__SET PROBLEM A__: List every row below that contains the word "Image", copying each such row in full. Case counts.

━━━━━ TEXT TO READ ━━━━━

According to the embodiment, when the first vehicle is traveling on the first road toward the intersection and the second vehicle is traveling on the second road toward the intersection, the traveling tendency of the first vehicle is acquired from the first storage unit, and the riskiness of the intersection is acquired from the second storage unit. Based on the traveling tendency of the first vehicle and the riskiness of the intersection, whether or not there is caution information at the time of passing through the intersection is judged, and, when it is judged that there is caution information at the time of passing through the intersection, the second vehicle is notified of the caution information at the time of passing through the intersection. Therefore, accurate caution information at the time of passing through the intersection can be conveyed at an arbitrary intersection.
The information processor may further include: a third acquirer configured to acquire vehicle information at the time of entering an intersection of each of a plurality of vehicles; a first deriver configured to derive the traveling tendency at an intersection of each vehicle based on the vehicle information of each of a plurality of vehicles acquired by the third acquirer and to store the traveling tendency thus derived in the first storage unit; and a second deriver configured to derive the riskiness of each intersection based on the vehicle information of each of a plurality of vehicles acquired by the third acquirer and to store the riskiness thus derived in the second storage unit.

━━━━━ DATA FOR THIS TASK ━━━━━

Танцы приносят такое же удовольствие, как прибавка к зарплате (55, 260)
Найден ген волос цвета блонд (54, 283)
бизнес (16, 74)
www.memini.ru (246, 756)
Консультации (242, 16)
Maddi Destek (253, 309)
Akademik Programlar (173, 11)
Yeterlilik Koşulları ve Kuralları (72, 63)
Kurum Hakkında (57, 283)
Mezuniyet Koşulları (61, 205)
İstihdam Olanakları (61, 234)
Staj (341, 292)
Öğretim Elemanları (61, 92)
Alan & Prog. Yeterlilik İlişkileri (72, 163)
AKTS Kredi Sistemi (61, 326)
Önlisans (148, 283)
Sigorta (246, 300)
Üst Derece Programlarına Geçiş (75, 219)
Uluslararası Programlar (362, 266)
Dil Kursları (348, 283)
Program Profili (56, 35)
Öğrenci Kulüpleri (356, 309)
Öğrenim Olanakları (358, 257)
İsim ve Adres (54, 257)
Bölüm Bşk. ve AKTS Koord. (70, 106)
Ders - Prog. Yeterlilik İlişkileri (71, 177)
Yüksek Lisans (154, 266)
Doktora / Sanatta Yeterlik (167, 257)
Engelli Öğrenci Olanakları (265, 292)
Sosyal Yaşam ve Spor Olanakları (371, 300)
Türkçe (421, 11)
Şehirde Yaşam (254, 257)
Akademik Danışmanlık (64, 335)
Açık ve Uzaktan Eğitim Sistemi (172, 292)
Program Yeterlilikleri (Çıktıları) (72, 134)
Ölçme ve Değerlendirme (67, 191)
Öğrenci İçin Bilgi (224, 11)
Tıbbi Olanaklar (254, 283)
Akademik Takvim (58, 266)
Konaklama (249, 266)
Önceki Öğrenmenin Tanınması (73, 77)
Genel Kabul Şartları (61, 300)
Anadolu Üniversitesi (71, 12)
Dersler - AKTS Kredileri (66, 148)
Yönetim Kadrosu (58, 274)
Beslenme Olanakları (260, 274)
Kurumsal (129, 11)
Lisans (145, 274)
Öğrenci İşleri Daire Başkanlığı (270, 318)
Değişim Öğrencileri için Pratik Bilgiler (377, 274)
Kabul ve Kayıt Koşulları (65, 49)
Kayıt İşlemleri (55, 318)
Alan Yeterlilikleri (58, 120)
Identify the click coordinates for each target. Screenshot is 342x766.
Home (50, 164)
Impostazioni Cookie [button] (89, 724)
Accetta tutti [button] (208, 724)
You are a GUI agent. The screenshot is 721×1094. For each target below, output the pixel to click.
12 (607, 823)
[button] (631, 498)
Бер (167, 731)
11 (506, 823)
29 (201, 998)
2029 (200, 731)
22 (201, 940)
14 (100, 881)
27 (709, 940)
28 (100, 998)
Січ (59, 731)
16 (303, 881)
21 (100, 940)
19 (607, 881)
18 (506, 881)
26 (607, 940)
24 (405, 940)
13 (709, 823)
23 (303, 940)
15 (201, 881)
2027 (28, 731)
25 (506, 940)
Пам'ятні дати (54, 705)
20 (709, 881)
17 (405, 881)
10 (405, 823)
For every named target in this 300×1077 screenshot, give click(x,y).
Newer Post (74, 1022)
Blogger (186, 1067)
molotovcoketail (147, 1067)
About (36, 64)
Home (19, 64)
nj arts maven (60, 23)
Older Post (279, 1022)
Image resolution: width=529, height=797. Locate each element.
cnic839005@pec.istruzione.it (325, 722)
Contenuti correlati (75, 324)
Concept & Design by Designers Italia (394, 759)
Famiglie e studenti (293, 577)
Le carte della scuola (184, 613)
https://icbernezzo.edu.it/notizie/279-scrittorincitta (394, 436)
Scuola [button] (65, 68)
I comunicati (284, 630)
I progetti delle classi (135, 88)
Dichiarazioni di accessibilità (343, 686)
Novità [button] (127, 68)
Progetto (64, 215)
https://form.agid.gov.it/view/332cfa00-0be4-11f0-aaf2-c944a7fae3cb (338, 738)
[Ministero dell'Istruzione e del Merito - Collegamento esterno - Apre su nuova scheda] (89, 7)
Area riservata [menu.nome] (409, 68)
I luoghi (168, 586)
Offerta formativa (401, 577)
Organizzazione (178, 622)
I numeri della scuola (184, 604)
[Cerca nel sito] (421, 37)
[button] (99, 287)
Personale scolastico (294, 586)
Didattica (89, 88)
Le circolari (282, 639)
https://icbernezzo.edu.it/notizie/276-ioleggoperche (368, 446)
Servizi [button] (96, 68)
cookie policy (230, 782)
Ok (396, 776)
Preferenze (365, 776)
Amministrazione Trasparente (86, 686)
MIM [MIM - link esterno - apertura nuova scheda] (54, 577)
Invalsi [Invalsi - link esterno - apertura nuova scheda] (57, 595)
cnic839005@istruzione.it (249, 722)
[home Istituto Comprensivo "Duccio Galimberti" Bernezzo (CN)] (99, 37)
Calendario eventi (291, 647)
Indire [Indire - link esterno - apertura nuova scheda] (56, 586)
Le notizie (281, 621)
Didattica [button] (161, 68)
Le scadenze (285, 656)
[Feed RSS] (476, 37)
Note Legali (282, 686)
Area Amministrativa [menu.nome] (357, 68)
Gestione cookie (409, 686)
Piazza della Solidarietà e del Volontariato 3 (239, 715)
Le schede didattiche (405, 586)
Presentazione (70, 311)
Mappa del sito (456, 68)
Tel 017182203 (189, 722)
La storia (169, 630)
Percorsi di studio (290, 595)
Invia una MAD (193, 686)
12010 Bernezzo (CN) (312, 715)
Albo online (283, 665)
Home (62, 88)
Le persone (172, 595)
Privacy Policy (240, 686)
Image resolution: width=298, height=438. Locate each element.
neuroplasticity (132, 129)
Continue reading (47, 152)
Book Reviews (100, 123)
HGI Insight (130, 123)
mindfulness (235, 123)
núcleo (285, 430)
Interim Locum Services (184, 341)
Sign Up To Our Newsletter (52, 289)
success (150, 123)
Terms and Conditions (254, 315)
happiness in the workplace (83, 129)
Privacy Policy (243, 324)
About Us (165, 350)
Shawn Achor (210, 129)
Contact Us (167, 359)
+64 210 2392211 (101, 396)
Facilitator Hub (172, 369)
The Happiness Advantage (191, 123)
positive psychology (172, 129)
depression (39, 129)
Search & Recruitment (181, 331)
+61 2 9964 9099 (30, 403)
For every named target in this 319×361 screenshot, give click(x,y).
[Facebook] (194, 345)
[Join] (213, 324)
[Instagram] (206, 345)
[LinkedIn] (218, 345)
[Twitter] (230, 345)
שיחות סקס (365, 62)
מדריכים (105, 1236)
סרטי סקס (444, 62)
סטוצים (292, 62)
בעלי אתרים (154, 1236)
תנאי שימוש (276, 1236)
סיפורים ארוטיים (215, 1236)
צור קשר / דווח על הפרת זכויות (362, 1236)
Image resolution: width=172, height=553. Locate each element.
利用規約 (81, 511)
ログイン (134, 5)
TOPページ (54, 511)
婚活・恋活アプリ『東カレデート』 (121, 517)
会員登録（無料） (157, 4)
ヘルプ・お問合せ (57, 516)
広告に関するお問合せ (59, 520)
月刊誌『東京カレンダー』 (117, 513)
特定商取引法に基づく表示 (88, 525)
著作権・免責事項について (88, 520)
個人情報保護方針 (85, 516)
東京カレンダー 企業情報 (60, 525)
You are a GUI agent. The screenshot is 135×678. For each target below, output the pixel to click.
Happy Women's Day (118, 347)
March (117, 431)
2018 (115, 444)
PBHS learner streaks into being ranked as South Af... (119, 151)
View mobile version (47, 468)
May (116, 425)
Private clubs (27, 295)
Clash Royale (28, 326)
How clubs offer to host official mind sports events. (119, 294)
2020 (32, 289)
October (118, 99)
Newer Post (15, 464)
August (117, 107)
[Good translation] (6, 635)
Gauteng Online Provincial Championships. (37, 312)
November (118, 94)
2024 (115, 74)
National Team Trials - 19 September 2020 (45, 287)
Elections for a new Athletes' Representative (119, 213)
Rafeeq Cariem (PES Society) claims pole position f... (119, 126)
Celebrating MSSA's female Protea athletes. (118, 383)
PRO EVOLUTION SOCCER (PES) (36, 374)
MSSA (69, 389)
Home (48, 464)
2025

━━━━━

__SET PROBLEM B__: Reproduce, word for word, the part of the intersection passage above that runs from "The information processor" to "in the second storage unit.".

__RIGHT ANSWER A__:
Image resolution: width=529, height=797. Locate each element.
Image resolution: width=298, height=438. Locate each element.
Image resolution: width=172, height=553. Locate each element.

__RIGHT ANSWER B__:
The information processor may further include: a third acquirer configured to acquire vehicle information at the time of entering an intersection of each of a plurality of vehicles; a first deriver configured to derive the traveling tendency at an intersection of each vehicle based on the vehicle information of each of a plurality of vehicles acquired by the third acquirer and to store the traveling tendency thus derived in the first storage unit; and a second deriver configured to derive the riskiness of each intersection based on the vehicle information of each of a plurality of vehicles acquired by the third acquirer and to store the riskiness thus derived in the second storage unit.